# cracked fha pvc shower strainer



## drainman (Apr 23, 2010)

i need some input on the following issue. about a week ago we replaced to water heaters in the 2nd floor attic of a house and drained each heater in to the master shower below with a garden hose. we drained the first heater and when we started draining the 2nd water started coming through the ceiling below the shower. The sheetrock below the shower has been cut out and the shower strainer is cracked.Is it possible that the hot water did this. I believe that the strainer must have already been cracked as we have always drained heaters to a tub, shower or even utility sink and never had a problem before.
The shower is a tiled shower with a vynal shower pan liner.:furious:


----------



## drainman (Apr 23, 2010)

drainman said:


> i need some input on the following issue. about a week ago we replaced to water heaters in the 2nd floor attic of a house and drained each heater in to the master shower below with a garden hose. we drained the first heater and when we started draining the 2nd water started coming through the ceiling below the shower. The sheetrock below the shower has been cut out and the shower strainer is cracked.Is it possible that the hot water did this. I believe that the strainer must have already been cracked as we have always drained heaters to a tub, shower or even utility sink and never had a problem before.
> The shower is a tiled shower with a vynal shower pan liner.:furious:


----------



## revenge (Jun 30, 2011)

dam i must be drunk i seeing dbl if you say the sheet rock was cut than no you didnt do also 120 degrees wont do that any ways but good luck proving that to the h.o cut your losses and fix it


----------



## justin (May 14, 2010)

So what your saying is, the home owner don't want to pay for it.


----------



## drainman (Apr 23, 2010)

no the home owner does not want to pay for it. I Still want to know if the hot water could have caused it to crack. unless the crack was there and the hot water caused it to expend.


----------



## hroark2112 (Apr 16, 2011)

Tell her that 120 degree water won't do that kind of damage. 


It's not the hot water!


----------



## drainman (Apr 23, 2010)

I agree that 120 degree water wont do that but 140 degree may have as pvc is only rated for 140 degrees.


----------



## revenge (Jun 30, 2011)

I am starting to think, you think it your fault if truley you think its your fault fix it if not stand your ground


----------



## hroark2112 (Apr 16, 2011)

drainman said:


> I agree that 120 degree water wont do that but 140 degree may have as pvc is only rated for 140 degrees.

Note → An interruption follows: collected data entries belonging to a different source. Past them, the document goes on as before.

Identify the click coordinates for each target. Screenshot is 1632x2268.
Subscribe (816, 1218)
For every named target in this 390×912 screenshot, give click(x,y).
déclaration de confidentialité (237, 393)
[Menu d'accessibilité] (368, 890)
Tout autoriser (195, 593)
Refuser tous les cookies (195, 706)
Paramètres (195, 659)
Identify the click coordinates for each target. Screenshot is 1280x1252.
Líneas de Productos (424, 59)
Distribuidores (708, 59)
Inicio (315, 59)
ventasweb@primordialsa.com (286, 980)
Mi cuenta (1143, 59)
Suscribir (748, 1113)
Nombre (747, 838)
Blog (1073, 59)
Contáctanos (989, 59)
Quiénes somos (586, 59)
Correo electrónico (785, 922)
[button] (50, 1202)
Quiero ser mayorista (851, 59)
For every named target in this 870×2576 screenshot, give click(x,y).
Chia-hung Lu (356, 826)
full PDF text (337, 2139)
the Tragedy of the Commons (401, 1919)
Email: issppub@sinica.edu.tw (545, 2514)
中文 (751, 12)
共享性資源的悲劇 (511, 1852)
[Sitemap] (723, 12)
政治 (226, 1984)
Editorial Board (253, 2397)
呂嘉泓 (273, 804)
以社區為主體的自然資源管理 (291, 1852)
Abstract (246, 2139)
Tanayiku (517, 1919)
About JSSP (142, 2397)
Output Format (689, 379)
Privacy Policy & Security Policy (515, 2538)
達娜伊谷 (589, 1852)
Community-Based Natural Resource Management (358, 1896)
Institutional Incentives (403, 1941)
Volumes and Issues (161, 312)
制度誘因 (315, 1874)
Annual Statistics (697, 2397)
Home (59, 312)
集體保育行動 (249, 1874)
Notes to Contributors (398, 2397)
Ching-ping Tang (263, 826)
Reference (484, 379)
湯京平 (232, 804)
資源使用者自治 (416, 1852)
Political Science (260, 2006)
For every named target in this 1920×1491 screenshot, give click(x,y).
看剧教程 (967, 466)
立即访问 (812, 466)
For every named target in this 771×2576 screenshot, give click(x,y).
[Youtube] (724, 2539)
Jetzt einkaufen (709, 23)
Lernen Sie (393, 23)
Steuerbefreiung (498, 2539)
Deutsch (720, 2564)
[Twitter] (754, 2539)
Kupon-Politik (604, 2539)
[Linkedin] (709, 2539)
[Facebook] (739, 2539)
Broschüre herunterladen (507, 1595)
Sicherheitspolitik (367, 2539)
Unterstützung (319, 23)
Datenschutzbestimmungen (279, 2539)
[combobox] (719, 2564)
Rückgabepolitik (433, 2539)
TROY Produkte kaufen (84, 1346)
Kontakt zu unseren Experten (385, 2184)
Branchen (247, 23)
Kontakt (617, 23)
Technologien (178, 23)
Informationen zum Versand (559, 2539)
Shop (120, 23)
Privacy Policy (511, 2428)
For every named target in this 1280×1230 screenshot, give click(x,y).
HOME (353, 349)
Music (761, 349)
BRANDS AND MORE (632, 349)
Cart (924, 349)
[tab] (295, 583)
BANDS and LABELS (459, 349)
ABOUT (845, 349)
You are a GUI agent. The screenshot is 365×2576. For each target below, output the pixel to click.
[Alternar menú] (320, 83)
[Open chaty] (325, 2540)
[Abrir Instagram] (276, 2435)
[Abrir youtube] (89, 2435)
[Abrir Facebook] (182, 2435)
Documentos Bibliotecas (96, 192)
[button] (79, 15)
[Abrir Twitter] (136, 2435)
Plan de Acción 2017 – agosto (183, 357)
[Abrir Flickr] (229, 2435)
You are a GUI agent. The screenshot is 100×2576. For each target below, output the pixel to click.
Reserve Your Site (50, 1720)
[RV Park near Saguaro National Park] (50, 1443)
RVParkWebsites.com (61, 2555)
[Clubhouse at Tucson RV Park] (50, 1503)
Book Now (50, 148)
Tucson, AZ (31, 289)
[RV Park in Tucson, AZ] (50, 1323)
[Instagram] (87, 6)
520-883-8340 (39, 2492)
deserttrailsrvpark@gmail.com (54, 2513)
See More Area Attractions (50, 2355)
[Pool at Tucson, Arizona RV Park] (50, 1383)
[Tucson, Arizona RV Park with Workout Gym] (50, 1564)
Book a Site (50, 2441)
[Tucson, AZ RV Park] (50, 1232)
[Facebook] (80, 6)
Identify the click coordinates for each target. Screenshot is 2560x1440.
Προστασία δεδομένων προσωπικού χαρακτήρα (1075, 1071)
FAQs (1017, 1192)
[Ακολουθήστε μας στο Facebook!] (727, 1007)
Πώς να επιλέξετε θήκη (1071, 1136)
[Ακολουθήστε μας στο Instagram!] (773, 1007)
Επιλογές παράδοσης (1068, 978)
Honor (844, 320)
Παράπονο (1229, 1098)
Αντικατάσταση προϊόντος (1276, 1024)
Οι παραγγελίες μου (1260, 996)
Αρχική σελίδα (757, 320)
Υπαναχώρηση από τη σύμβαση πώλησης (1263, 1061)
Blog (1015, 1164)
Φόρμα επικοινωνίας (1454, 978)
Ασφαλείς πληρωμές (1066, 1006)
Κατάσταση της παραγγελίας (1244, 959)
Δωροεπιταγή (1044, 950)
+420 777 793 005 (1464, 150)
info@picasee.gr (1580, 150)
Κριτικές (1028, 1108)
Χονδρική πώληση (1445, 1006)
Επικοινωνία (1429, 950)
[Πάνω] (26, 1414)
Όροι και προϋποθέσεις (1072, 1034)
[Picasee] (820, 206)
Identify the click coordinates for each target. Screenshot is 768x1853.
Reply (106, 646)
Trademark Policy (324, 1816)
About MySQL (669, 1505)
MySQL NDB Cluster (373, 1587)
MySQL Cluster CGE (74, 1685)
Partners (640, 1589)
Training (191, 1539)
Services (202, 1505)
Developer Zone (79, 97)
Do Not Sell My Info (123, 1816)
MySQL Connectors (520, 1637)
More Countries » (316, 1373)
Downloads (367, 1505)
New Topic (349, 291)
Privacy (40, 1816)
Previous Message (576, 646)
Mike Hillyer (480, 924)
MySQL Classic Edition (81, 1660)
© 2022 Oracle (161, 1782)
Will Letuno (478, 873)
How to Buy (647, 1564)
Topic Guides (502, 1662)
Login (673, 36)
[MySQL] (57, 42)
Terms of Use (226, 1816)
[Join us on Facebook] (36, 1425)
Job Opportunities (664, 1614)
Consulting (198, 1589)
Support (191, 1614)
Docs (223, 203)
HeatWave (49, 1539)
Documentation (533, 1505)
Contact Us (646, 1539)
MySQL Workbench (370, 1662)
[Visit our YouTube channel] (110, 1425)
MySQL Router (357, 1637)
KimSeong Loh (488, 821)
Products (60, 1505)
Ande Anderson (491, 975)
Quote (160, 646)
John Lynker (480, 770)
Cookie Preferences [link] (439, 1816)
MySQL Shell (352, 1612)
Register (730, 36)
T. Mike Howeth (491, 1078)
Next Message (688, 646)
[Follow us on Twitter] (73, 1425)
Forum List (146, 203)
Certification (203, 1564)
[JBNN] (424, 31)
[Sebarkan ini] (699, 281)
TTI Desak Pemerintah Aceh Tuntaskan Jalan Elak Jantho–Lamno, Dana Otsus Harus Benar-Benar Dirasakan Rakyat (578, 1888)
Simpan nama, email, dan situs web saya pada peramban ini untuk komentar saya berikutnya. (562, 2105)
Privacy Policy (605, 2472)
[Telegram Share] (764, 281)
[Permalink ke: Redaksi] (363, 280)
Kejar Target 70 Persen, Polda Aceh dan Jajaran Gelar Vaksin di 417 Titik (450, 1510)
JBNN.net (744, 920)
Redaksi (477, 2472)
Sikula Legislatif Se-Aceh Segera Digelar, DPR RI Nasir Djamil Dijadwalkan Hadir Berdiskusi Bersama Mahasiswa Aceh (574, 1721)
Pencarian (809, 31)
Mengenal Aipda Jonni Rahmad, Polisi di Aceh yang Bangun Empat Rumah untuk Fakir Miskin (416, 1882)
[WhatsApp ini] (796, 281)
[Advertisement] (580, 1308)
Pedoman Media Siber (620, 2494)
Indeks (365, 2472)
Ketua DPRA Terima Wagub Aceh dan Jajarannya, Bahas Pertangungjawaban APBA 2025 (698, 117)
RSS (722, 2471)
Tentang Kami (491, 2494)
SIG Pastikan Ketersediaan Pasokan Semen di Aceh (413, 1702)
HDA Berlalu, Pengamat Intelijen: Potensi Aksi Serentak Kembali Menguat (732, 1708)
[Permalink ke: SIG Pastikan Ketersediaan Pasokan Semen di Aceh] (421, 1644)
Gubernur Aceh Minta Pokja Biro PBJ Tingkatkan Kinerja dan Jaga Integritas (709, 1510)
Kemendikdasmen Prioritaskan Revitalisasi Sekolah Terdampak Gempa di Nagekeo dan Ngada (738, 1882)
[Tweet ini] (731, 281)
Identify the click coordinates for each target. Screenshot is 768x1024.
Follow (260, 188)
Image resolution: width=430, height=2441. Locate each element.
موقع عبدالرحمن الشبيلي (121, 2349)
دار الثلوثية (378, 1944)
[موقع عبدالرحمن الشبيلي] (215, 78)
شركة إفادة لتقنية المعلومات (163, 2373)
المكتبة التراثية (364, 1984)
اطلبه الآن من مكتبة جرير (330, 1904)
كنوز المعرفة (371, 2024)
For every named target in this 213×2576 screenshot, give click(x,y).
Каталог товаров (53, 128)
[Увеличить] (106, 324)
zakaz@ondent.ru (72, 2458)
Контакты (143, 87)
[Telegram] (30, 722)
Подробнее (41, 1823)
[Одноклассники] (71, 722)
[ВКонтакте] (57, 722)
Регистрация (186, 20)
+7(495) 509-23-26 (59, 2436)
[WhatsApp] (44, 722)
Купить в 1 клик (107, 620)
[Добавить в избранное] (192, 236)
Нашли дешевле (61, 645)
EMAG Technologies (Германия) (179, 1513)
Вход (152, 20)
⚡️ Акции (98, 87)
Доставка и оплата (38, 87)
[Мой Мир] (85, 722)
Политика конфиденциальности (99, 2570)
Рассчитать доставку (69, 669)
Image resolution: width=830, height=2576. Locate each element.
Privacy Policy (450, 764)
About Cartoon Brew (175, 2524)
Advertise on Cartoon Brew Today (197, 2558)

140 is the maximum operating temperature. Failure temperature is much higher.

At high temperatures, PVC will melt, not crack. It gets soft & deforms. Cracking is likely to happen if you put it in extremely cold water when it's hot.


----------



## plumberkc (Jun 23, 2011)

I don't see how this could be your fault. How is this any different than just turning on the hot water for the shower?


----------



## Joeypipes 23 (Feb 2, 2011)

plumberkc said:


> I don't see how this could be your fault. How is this any different than just turning on the hot water for the shower?


I was just going to say that. It may be an argument you wont win. Especially if you didn't point it out to h/o prior to drainage. If its a good customer and you want to keep them..bite the bullet


----------



## PLUMBER_BILL (Oct 23, 2009)

drainman said:


> <snip>
> 
> A couple of photos showing the crack would be helpful. A good PVC shower drain with a clamping ring for vinyl should be beefy enough to not crack also the temperature would hve to be extream as the base and the tile would bleed off heat. How about the piping under the drain? Are you positive the drain is cracked could be he liner was never instaled properly.


----------



## Piper34 (Oct 10, 2011)

Sounds like your working fora cop or school teacher💩


----------